На другой день я искал случая встретить начальника, что было сделать сравнительно легко, так как он около 11 часов утра всегда приходил в преподавательскую комнату, где принимал доклад инспектора классов К. Е. Гука. Когда Демьяненков поздоровался со мной, то спросил: «Ну, как у Вас окончилась репетиция»? Я ему ответил, что я поставил только один неудовлетворительный балл юнкеру Чайковскому, которого я спрашивал в его присутствии. «Да, он заслужил такой оценки», — прибавил начальник. Тогда я воспользовался случаем для того, чтобы высказать ему о своем неприятном впечатлении, полученном мною от произнесенной им речи перед моими учениками во время репетиции:
«Позвольте мне, Ваше Превосходительство, заявить Вам, что вчера на репетиции Вы меня очень обидели. Вы в присутствии моих учеников подвергли критике мою педагогическую работу, в которую я вкладываю всю мою душу. Нельзя в течении одного или двух лет направить в надлежащее русло дело, которое было в плачевном состоянии в течении многих лет. Вместо того, чтобы переговорить со мною в присутствии инспектора классов о моем методе преподавания химии, Вы подняли этот вопрос в присутствии моих подчиненных и совершенно не заслуженно стали меня порицать за неудовлетворительные отметки, которые я ставлю юнкерам. Все мною делается для того, чтобы этот учебный предмет, химия, преподавался в Артиллерийском Училище так же хорошо, как математика и физика, а Вы вместо того, чтобы меня поддержать, деморализуете ту работу, которую я с таким трудом веду:. Все в свое время образуется, и я составлю необходимый учебник по химии, как только защищу свою диссертацию. А теперь я могу только прибавить, что если я не подхожу быть преподавателем, то в Вашей власти отчислить меня, и я постараюсь найти себе подходящее место».

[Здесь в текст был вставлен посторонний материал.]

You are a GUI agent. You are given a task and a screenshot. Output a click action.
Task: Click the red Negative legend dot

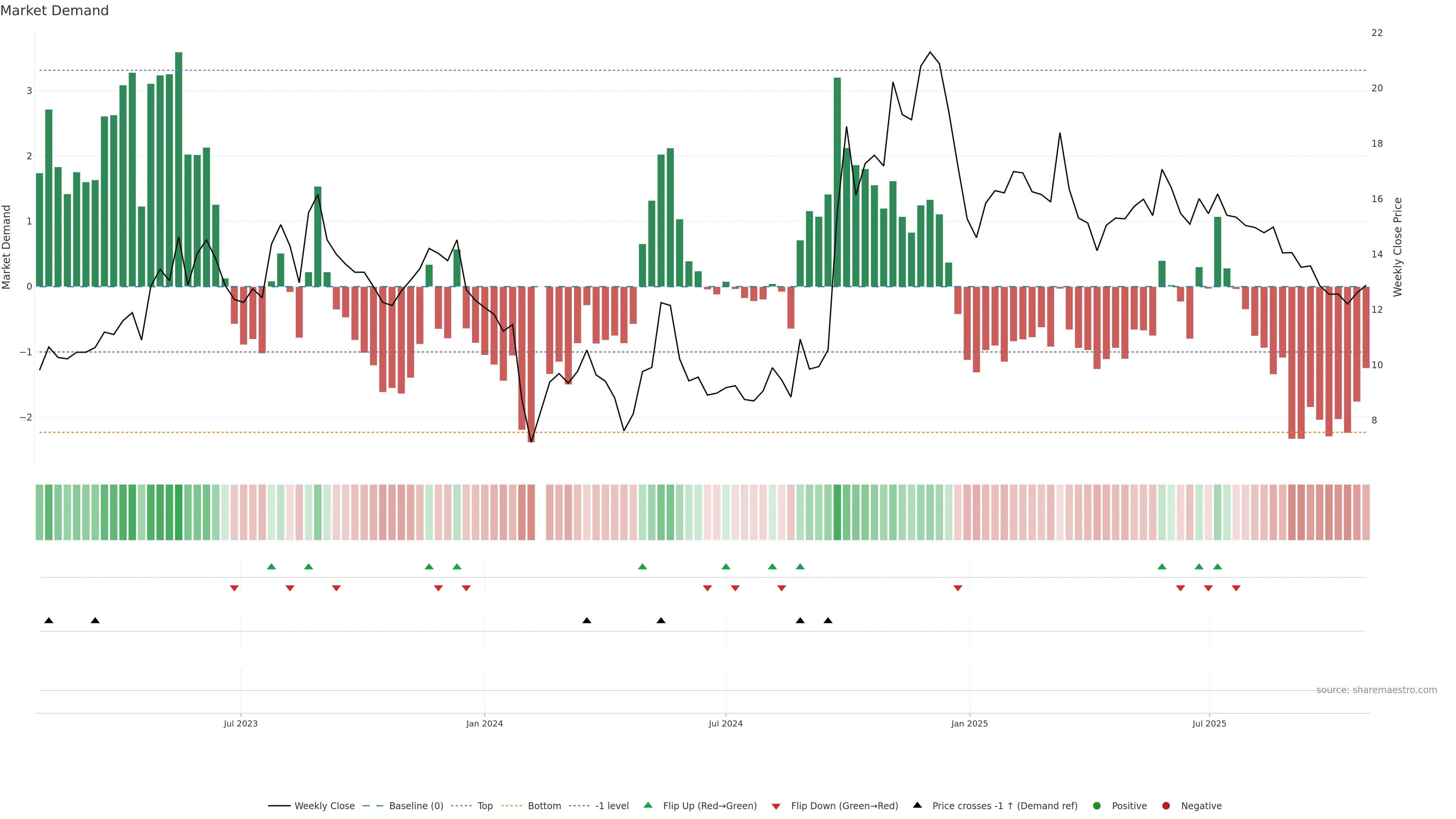tap(1166, 805)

Вероятно моя реплика произвела на Демьяненкова сильное впечатление, потому что он переменился в лице и заговорил со мною совершенно иначе, чем мы привыкли его слышать. Куда девалось все его высокомерие и величие, когда он стал обменять мне, что он никоим образом не хотел меня обидеть, что, напротив, он хочет всячески мне помочь наладить это дело, что он высокого обо мне мнения и не забыл моей блестящей лекции о Лавуазье и проч. Он готов извиниться, если он сказал что-либо обидное, что я совершенно прав, когда я оцениваю подобных юнкеров, как Чайковский, неудовлетворительным баллом. На прощании он подал мне руку и предложил мне забыть этот инцидент.
j
Когда он ушел, на меня набросился инспектор классов Гук и стал порицать меня за то, что я так говорил с начальником и расстроил его. На это я ему сказал: «Карл Егорович, я сам очень растроен и после вчерашней истории я не спал всю ночь». Карл Егорович тогда сказал мне, что ранее, чем говорить с начальником, я должен был переговорить с ним.
Не прошло и двух недель после этого инцидента, как на мою лекцию по химии в Училище явился ген. Демьяненков, прослушал ее от начала до конца, при чем я заметил, что он делал у себя какие-то заметки. После окончания лекции он отпустил юнкеров и выразил мне свое большое удовлетворение. Он сказал, что мой способ чтения лекций, когда все юнкера принимают участие в ходе развития мыслей и делают здесь же логические выводы, является несомненно наиболее продуктивным для усвоения предмета. Узнав, что я еще не издал своих лекций по химии, он приказал мне передать инспектору классов, чтобы он распорядился немедленно налитографировать прослушенную им лекцию, так как она касалась очень важного вопроса, — классификации неорганических соединений, установленной на основании важнейших кислородных соединений элементов. Я обещал ему тотчас же написать эту лекцию и отдать для напечатания (впоследствии она вошла в мой курс неорганической химии).